William Wallace McLeod served in the Civil War and moved his family to Greenwood, South Carolina. He left Steven Forrest, a slave, in charge of the plantation. McLeod died in the war in 1864. Shortly after, Mrs. McLeod dies leaving a boy, still in his teens, and two young girls as owner of the plantation. During the war the house fell to the Federals. The house was used as a Federal Office Headquarters and a hospital for the Black units of the 54th and 55th Massachusetts Regiment. After the war, the house was the Headquarters for the Freedmen’s Bureau. Freed slaves from all over the island pitched pineburough shelters and camped on the plantation in order to be within easy reach of their free rations and “their forty acres and a mule.” Unlike other parts of the South, tenancy was preferred to share cropping. It gave the black farmers freedom from white exploitation and the hope of accumulating money to purchase their own land. This plan proved to be very successful for blacks, well into the years after slavery.

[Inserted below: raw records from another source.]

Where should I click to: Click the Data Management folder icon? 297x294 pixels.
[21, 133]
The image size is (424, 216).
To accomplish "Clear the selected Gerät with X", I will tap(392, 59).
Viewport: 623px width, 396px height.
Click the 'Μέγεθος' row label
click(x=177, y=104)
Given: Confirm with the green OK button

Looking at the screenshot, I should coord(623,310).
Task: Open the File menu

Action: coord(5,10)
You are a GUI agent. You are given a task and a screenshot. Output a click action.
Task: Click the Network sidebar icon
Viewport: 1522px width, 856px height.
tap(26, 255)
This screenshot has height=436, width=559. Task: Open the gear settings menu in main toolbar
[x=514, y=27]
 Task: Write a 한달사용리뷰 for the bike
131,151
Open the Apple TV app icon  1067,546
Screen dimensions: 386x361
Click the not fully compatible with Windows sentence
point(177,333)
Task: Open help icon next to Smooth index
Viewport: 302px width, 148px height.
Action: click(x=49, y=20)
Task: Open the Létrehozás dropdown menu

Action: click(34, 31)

Young, McLeod Jr. Arrived back at his father’s home in 1879, after congress failed to pass Sherman’s “Field Order #15” (Mule & forty Acres of Land Concept). It was said that McLeod Jr. was forced to apply for an escort of Union Soldiers to lead him through the crowd of insolent Negroes who thronged around the house.
After greedy carpetbaggers dismantled the Freedmen’s Office, black families continued to maintain quarters in each room of the house. They took possessions, and used the house as they chose, with no regard for owners or property. McLeod later was able to establish ownership and dispose of the blacks. In 1895, Dr. Bert J. Wilder, who had been a surgeon for the Union Army, visited Charleston and told McLeod that the drawing room of the house served as his operating room for the blacks soldiers of the 54th and 55th Massachusetts Regiments. Those who died were buried in the slave graveyard. (A site behind the fire station near the James Island Bridge).
Willis Ellis McLeod, who was born in 1885, became owner of the property in 1918 and lived there until his death in 1990 at the age of 105. The McLeods continued to sell and rent properties to blacks long after the war. The slave quarters which dates back to the Lightwood/Parker period and are some of the oldest original wooden slaves quarter in the south. Blacks continued to occupy these slave quarters until around 1990 (not a misprint). Of all the plantations in the South, the blacks at McLeod were the “last to leave.”
The plantation is owned by the Historic Charleston Foundation. The Foundation is planning to open the plantation to the public in the near future. Until then, Gullah Tours is one of the few tour companies authorized by the foundation to show the plantation.